> _SUPPLIED MATERIAL_:
---*---
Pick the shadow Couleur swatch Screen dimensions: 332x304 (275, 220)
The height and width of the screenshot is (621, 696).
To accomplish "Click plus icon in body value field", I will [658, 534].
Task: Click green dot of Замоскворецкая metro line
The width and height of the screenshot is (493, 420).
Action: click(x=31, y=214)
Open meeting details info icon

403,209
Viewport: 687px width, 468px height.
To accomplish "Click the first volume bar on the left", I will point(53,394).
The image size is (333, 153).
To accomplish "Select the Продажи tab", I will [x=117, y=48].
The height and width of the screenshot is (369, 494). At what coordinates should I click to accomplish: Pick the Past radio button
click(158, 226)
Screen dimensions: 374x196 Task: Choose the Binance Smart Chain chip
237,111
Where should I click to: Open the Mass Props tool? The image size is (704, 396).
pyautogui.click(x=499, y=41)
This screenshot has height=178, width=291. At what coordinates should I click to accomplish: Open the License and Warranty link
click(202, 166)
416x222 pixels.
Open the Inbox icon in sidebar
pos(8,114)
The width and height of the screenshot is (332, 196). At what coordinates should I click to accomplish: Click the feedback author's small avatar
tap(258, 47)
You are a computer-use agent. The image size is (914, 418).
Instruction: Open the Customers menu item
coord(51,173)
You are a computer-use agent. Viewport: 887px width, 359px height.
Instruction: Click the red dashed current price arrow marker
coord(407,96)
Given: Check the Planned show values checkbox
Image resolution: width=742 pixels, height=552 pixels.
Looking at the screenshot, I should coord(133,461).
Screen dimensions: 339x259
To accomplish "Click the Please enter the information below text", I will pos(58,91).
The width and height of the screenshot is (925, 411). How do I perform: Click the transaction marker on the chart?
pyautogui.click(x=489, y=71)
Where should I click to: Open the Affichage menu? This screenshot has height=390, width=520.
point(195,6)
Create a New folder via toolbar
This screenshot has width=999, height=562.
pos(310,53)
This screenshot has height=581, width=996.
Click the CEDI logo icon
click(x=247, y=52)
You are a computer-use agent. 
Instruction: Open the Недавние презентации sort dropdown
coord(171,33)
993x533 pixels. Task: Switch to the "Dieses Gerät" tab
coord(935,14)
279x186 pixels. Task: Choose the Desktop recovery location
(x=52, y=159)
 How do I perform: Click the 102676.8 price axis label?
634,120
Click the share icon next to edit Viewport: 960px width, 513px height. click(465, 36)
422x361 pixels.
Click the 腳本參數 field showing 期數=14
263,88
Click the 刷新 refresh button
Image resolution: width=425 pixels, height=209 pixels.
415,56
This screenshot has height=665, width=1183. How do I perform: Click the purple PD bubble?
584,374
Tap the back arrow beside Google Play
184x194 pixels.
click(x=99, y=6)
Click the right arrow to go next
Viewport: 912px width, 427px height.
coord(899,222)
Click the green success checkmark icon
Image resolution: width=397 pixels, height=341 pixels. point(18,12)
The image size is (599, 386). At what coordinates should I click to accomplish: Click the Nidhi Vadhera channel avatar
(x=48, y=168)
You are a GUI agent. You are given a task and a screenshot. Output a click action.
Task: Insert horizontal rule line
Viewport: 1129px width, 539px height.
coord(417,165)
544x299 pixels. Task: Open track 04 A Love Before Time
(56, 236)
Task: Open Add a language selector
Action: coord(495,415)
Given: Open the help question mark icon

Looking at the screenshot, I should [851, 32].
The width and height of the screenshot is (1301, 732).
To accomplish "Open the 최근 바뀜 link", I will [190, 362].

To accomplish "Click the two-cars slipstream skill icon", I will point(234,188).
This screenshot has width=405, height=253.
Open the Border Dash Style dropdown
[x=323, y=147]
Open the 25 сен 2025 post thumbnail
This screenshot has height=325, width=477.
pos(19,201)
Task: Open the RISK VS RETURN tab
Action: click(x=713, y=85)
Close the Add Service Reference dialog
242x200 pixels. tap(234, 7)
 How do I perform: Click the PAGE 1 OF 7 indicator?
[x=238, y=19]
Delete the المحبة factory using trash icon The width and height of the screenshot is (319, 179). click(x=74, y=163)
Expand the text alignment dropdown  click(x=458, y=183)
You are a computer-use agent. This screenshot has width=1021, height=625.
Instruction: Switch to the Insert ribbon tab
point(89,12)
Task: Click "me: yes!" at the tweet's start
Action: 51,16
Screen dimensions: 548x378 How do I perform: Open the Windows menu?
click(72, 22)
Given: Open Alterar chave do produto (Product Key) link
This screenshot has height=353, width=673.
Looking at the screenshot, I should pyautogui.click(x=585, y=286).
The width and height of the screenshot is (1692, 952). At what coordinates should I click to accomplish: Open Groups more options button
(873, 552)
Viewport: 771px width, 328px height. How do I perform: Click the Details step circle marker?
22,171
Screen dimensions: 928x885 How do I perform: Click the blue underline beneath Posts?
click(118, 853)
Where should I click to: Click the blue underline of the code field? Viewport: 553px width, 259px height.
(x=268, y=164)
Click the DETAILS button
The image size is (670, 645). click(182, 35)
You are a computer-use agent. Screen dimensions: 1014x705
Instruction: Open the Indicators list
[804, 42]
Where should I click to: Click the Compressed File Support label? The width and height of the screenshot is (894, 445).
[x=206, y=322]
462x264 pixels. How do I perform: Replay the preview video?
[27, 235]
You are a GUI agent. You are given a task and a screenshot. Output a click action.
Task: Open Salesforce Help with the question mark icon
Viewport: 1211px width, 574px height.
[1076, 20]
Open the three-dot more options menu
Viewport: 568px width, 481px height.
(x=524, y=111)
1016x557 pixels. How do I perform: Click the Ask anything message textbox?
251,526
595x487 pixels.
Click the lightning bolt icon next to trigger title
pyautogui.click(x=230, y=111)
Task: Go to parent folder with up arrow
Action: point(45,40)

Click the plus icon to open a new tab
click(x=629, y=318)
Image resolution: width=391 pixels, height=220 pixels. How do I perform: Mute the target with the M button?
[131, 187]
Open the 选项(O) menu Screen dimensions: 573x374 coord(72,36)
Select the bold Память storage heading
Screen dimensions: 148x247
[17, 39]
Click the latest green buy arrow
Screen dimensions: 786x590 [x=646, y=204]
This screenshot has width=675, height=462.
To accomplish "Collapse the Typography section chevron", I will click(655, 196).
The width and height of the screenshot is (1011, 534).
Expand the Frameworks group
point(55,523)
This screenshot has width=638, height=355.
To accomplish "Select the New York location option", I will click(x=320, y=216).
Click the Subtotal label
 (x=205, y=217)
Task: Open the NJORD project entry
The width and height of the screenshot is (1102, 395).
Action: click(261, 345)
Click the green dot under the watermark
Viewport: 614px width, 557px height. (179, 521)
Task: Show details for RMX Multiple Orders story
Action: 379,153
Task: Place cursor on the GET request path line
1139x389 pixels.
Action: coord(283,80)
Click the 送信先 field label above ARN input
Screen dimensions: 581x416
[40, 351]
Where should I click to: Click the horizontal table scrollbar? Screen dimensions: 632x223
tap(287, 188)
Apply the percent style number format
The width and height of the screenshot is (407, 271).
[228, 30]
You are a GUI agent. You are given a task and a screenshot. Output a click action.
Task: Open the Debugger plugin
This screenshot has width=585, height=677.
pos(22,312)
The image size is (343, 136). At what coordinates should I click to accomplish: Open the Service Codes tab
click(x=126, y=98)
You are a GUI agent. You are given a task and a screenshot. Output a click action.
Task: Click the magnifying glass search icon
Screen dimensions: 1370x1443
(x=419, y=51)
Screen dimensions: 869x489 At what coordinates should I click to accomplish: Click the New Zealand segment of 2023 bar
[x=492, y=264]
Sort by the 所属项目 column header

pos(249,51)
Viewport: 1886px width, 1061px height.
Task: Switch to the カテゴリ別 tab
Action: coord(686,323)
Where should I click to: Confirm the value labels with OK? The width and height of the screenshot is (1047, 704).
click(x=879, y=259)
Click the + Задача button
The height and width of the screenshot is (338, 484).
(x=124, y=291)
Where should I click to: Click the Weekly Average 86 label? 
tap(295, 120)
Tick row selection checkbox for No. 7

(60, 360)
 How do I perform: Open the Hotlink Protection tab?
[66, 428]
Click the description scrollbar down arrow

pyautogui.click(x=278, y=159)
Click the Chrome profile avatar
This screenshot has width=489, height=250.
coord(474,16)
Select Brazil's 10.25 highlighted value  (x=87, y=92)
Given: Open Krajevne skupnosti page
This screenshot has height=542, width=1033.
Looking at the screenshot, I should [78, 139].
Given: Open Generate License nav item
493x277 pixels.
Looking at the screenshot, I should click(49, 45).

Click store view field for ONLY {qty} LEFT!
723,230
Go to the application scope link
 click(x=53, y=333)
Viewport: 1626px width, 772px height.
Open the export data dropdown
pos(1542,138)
---*---
Can you copy out, unchanged, the part of the records that opens with the line containing "Screen dimensions: 869x489" and closes with the end of the records?

> _RESULT OF THE TASK_:
Screen dimensions: 869x489 At what coordinates should I click to accomplish: Click the New Zealand segment of 2023 bar
[x=492, y=264]
Sort by the 所属项目 column header

pos(249,51)
Viewport: 1886px width, 1061px height.
Task: Switch to the カテゴリ別 tab
Action: coord(686,323)
Where should I click to: Confirm the value labels with OK? The width and height of the screenshot is (1047, 704).
click(x=879, y=259)
Click the + Задача button
The height and width of the screenshot is (338, 484).
(x=124, y=291)
Where should I click to: Click the Weekly Average 86 label? 
tap(295, 120)
Tick row selection checkbox for No. 7

(60, 360)
 How do I perform: Open the Hotlink Protection tab?
[66, 428]
Click the description scrollbar down arrow

pyautogui.click(x=278, y=159)
Click the Chrome profile avatar
This screenshot has width=489, height=250.
coord(474,16)
Select Brazil's 10.25 highlighted value  (x=87, y=92)
Given: Open Krajevne skupnosti page
This screenshot has height=542, width=1033.
Looking at the screenshot, I should [78, 139].
Given: Open Generate License nav item
493x277 pixels.
Looking at the screenshot, I should click(49, 45).

Click store view field for ONLY {qty} LEFT!
723,230
Go to the application scope link
 click(x=53, y=333)
Viewport: 1626px width, 772px height.
Open the export data dropdown
pos(1542,138)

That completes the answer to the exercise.